Observability should chart attempt histograms, age of oldest undelivered message, and consumer lag for each tenant tier. Sudden lag often precedes certificate expiry or DNS cutovers. Add percentile latency tracking for first delivery success and total time to final disposition. Alert on the derivative of failure rate rather than absolute counts so you catch regressions early without drowning in noise from endpoints that have been failing for weeks.

Structured logging for every delivery attempt pays dividends during incident triage. Include the event type, endpoint identifier, attempt number, response status, and round trip latency in every log line. When these fields are indexed, an operator can reconstruct the full delivery timeline for any event in seconds. Pair logs with distributed traces that span from the originating service through the queue worker to the consumer acknowledgment for complete visibility.

Tenant isolation in a multi consumer webhook system prevents noisy neighbor problems. Partition retry queues by consumer tier or endpoint health score so that a single degraded subscriber does not inflate backpressure for healthy ones. Priority lanes let you guarantee delivery SLAs for premium integrations while best effort consumers absorb delays gracefully. This architecture mirrors how CDNs separate traffic classes and applies the same principle to event delivery.

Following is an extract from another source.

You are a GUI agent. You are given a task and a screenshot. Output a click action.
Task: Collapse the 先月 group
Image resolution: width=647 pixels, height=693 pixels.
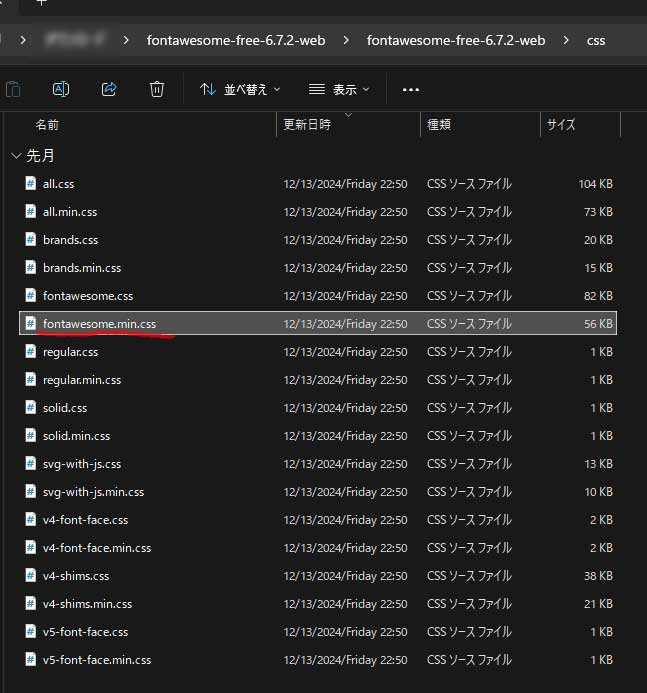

Contract testing with sandbox endpoints catches schema drift before production. Version webhooks in the path or header and sunset old versions with published timelines. Provide a test harness that replays recent production event shapes against staging consumers so partners can validate their parsers ahead of any schema migration. Automated compatibility checks in your CI pipeline flag breaking changes before they merge, shifting integration failures left where they cost least to fix.

A mature webhook platform is not a single service but a coordinated system of producers, queues, retry schedulers, dead letter stores, replay tools, and observability layers. Investing in each component incrementally transforms outbound events from a fragile courtesy notification into a contractual data delivery channel. Teams that treat webhook infrastructure with the same rigor as their primary API earn partner trust and reduce the operational burden of scaling integrations across dozens of consumers.